▶ TASK TO COMPLETE
Until the line containing "Switch to Import/Export" has been reproduced, keep reproducing each line of the material below exactly, starting with the first.
**** SUPPLIED RECORDS ****
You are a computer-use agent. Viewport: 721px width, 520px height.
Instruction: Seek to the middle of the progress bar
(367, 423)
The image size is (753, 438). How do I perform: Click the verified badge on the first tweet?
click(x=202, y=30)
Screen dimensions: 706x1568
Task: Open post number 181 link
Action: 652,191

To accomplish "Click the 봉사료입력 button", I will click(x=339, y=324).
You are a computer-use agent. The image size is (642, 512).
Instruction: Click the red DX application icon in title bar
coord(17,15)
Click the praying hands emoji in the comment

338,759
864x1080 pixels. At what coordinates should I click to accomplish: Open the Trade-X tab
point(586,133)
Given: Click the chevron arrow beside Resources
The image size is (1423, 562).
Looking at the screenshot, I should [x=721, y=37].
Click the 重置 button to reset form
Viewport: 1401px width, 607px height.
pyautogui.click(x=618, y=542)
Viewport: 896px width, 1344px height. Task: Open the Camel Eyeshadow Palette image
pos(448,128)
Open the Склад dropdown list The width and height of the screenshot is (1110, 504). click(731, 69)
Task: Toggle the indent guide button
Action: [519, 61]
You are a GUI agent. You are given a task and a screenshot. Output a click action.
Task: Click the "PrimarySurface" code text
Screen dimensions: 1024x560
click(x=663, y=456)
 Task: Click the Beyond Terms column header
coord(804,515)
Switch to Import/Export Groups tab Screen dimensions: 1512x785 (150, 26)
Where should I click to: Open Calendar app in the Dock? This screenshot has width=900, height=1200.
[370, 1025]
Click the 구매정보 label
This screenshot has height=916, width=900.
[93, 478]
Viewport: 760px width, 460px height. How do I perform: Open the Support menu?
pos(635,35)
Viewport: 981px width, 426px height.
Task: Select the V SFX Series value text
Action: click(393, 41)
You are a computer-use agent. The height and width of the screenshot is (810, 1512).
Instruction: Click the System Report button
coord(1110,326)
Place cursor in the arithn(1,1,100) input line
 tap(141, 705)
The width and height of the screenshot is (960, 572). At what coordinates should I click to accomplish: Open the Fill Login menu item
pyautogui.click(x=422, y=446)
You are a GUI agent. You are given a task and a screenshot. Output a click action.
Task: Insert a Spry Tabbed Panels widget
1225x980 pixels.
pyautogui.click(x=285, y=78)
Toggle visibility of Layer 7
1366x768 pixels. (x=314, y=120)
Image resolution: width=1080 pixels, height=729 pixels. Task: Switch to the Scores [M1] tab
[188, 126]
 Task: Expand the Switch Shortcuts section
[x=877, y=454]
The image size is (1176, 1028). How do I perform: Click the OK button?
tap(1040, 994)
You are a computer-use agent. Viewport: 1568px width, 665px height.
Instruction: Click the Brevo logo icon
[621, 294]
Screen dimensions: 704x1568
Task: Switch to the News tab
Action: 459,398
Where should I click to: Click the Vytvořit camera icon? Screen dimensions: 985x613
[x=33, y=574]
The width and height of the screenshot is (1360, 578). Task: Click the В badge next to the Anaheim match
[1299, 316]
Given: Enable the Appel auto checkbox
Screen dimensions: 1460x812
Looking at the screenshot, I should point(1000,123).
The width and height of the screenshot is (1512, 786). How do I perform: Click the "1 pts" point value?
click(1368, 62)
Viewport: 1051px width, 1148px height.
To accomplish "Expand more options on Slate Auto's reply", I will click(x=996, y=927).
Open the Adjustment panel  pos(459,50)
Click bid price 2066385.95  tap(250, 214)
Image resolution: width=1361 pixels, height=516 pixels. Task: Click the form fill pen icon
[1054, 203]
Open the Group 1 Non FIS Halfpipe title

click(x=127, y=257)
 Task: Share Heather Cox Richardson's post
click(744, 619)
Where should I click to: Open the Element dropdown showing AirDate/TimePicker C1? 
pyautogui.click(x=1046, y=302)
****
▶ SOLVED PROBLEM
You are a computer-use agent. Viewport: 721px width, 520px height.
Instruction: Seek to the middle of the progress bar
(367, 423)
The image size is (753, 438). How do I perform: Click the verified badge on the first tweet?
click(x=202, y=30)
Screen dimensions: 706x1568
Task: Open post number 181 link
Action: 652,191

To accomplish "Click the 봉사료입력 button", I will click(x=339, y=324).
You are a computer-use agent. The image size is (642, 512).
Instruction: Click the red DX application icon in title bar
coord(17,15)
Click the praying hands emoji in the comment

338,759
864x1080 pixels. At what coordinates should I click to accomplish: Open the Trade-X tab
point(586,133)
Given: Click the chevron arrow beside Resources
The image size is (1423, 562).
Looking at the screenshot, I should [x=721, y=37].
Click the 重置 button to reset form
Viewport: 1401px width, 607px height.
pyautogui.click(x=618, y=542)
Viewport: 896px width, 1344px height. Task: Open the Camel Eyeshadow Palette image
pos(448,128)
Open the Склад dropdown list The width and height of the screenshot is (1110, 504). click(731, 69)
Task: Toggle the indent guide button
Action: [519, 61]
You are a GUI agent. You are given a task and a screenshot. Output a click action.
Task: Click the "PrimarySurface" code text
Screen dimensions: 1024x560
click(x=663, y=456)
 Task: Click the Beyond Terms column header
coord(804,515)
Switch to Import/Export Groups tab Screen dimensions: 1512x785 (150, 26)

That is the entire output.